Could you change each "Image resolution" in the data below to "Display size" and give the lines again with nothing else altered?

(Item-finding records)
========

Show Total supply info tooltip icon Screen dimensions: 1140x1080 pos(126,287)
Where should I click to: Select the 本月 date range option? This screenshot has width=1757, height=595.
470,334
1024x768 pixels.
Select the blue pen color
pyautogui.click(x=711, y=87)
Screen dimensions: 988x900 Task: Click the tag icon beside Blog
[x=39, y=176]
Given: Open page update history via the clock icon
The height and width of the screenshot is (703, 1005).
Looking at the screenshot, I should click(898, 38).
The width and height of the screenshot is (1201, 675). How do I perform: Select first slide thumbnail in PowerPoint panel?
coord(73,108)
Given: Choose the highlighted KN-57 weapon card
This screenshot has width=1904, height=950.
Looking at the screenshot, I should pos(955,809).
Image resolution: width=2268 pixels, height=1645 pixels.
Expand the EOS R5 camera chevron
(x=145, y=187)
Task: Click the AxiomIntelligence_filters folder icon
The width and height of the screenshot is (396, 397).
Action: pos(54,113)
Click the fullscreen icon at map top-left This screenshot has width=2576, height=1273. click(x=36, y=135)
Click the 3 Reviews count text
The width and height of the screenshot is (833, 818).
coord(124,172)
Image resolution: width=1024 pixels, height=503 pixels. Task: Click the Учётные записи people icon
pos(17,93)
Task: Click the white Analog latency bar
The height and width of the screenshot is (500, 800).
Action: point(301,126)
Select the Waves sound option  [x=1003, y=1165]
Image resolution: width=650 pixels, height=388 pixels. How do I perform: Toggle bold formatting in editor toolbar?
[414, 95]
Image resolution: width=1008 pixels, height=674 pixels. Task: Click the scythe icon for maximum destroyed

========

WORKED ANSWER »
Show Total supply info tooltip icon Screen dimensions: 1140x1080 pos(126,287)
Where should I click to: Select the 本月 date range option? This screenshot has width=1757, height=595.
470,334
1024x768 pixels.
Select the blue pen color
pyautogui.click(x=711, y=87)
Screen dimensions: 988x900 Task: Click the tag icon beside Blog
[x=39, y=176]
Given: Open page update history via the clock icon
The height and width of the screenshot is (703, 1005).
Looking at the screenshot, I should click(898, 38).
The width and height of the screenshot is (1201, 675). How do I perform: Select first slide thumbnail in PowerPoint panel?
coord(73,108)
Given: Choose the highlighted KN-57 weapon card
This screenshot has width=1904, height=950.
Looking at the screenshot, I should pos(955,809).
Display size: width=2268 pixels, height=1645 pixels.
Expand the EOS R5 camera chevron
(x=145, y=187)
Task: Click the AxiomIntelligence_filters folder icon
The width and height of the screenshot is (396, 397).
Action: pos(54,113)
Click the fullscreen icon at map top-left This screenshot has width=2576, height=1273. click(x=36, y=135)
Click the 3 Reviews count text
The width and height of the screenshot is (833, 818).
coord(124,172)
Display size: width=1024 pixels, height=503 pixels. Task: Click the Учётные записи people icon
pos(17,93)
Task: Click the white Analog latency bar
The height and width of the screenshot is (500, 800).
Action: point(301,126)
Select the Waves sound option  [x=1003, y=1165]
Display size: width=650 pixels, height=388 pixels. How do I perform: Toggle bold formatting in editor toolbar?
[414, 95]
Display size: width=1008 pixels, height=674 pixels. Task: Click the scythe icon for maximum destroyed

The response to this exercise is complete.